The new subscription-based CNN Pipeline offers four Web-only content channels and video-on-demand.CNN today launched a subscription-based streaming news service that offers four channels of commercial free, Web-only news feeds. The service, CNN Pipeline, is the cable news channel's first extensive use of live video on the Internet.
"With CNN Pipeline, CNN.com stakes out entirely new territory for online news, placing the broadband consumer in the ultimate driver's seat," said Susan Grant, executive vice president of CNN News Services.
Pipeline offers one anchored newscast and has its own staff and studio at the CNN Center in Atlanta, according to the network.
The service is available in 25 countries. Besides live video feeds, users have access to a searchable on-demand video archive.

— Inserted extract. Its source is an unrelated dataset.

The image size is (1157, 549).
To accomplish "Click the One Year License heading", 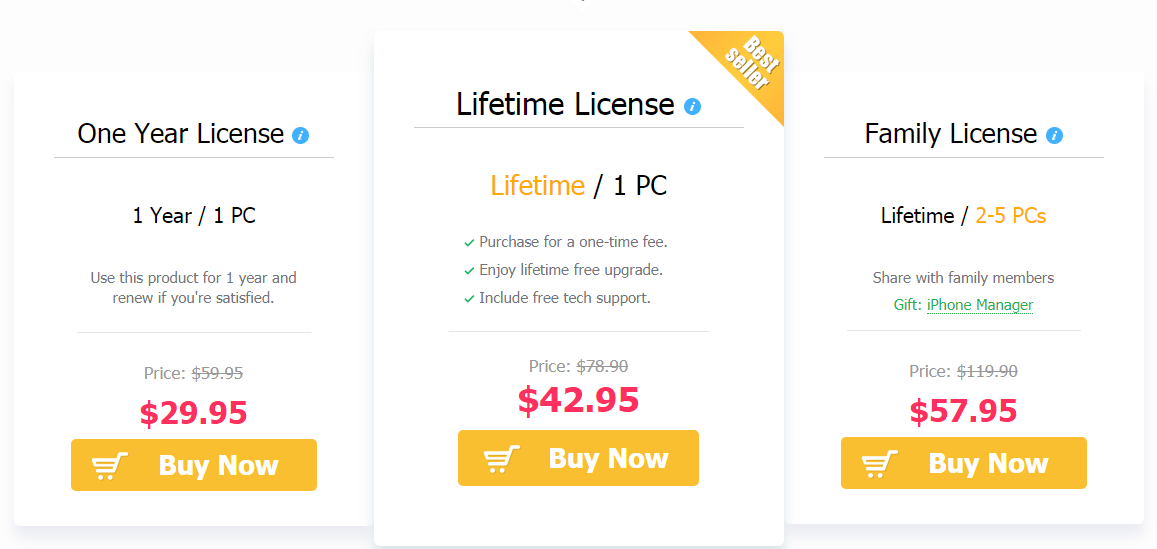I will (x=181, y=134).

While CNN Pipeline is a standalone application, it also offers some of the same videos available though CNN.com's free video service. CNN previously charged for that service via subscriptions but abandoned that model after three years in June 2005, citing a drop in the cost of supporting broadband video content.
Videos on cnn.com are accompanied by 15- and 30-second ads. Pipeline video is commercial free.

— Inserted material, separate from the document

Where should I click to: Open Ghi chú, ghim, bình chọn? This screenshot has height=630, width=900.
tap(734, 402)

In addition, "free video doesn't carry live news events as they are happening like CNN Pipeline does," said David Payne, senior vice president of CNN News Services and general manager of CNN.com.
Pipeline costs for $2.95 per month, or $24.95 annually. One-day passes may be purchased for 99 cents. Windows users can access Pipeline via a downloadable application. Macintosh users must use a browser.

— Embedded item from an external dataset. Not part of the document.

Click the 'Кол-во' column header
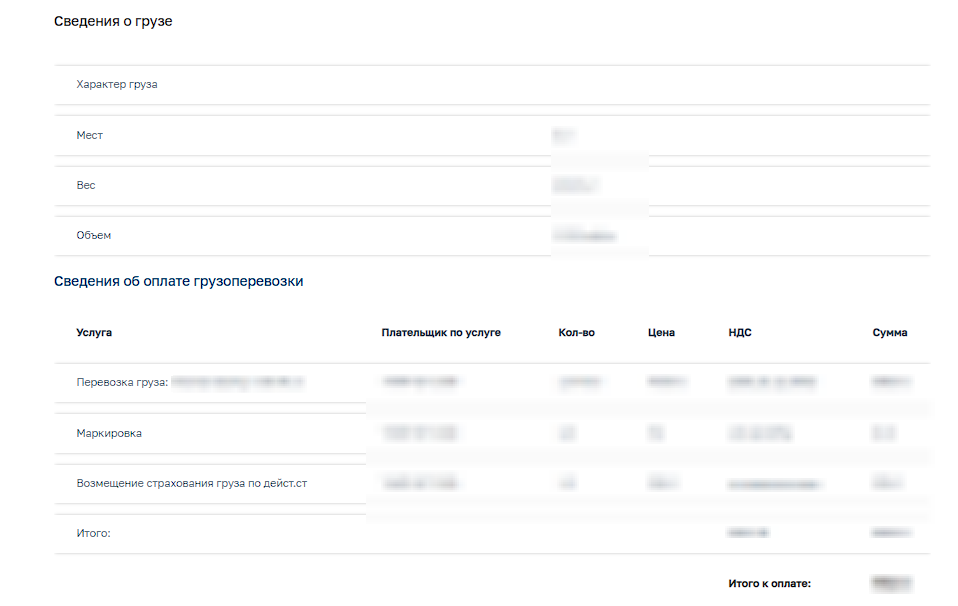pos(576,333)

Original content for Pipeline is filmed in HD, with the use of Sony HDV and HDCAM gear in the field and Sony HDC-930 cameras in the studio, according to a CNN spokesperson.
More information and subscription options are available on CNN's Web site.
With Pipeline, CNN leapfrogs other major news networks which recently began to offer video online.
In November, both NBC and CBS began to offer select news programs on their Web sites. ABC offers its own 24-hour Web-only news channel, ABC News Now.
CNN, however, is the only channel to offer a separate viewing application and four unique, live streaming feeds.
"Anytime you add more opportunities for viewers to get news, it's overall a good thing," said David Mindich, journalism chair at St. Michael's College, in Colchester, Vt.
Other media critics see Pipeline as a step forward for video over IP, but not as a revolutionary service.
"Streaming video has never been very user-friendly, it's always been taking the traditional broadcast model of one-to-many and just putting it on the Internet," said JD Lasica, a prominent blogger and founder of ourmedia.org. "What would be revolutionary is if they allowed you to download their video, remix and add your own commentary, and then upload it to CNN's site. I think they're about 10 years away from allowing you to do that."
For now, CNN will be concentrating on enticing viewers to sign up for the service. Few media companies have had large-scale success with paid news content, and there is little precedent for offering high-quality video content in Pipeline's format.
"More than anything else, CNN.com wanted to achieve scale early on for CNN Pipeline," said Payne. "[The cost to subscribe to Pipeline] makes scale a very real possibility."
According to the Atlanta Journal-Constitution, Pipeline needs "several hundred thousand" subscribers to recoup its costs.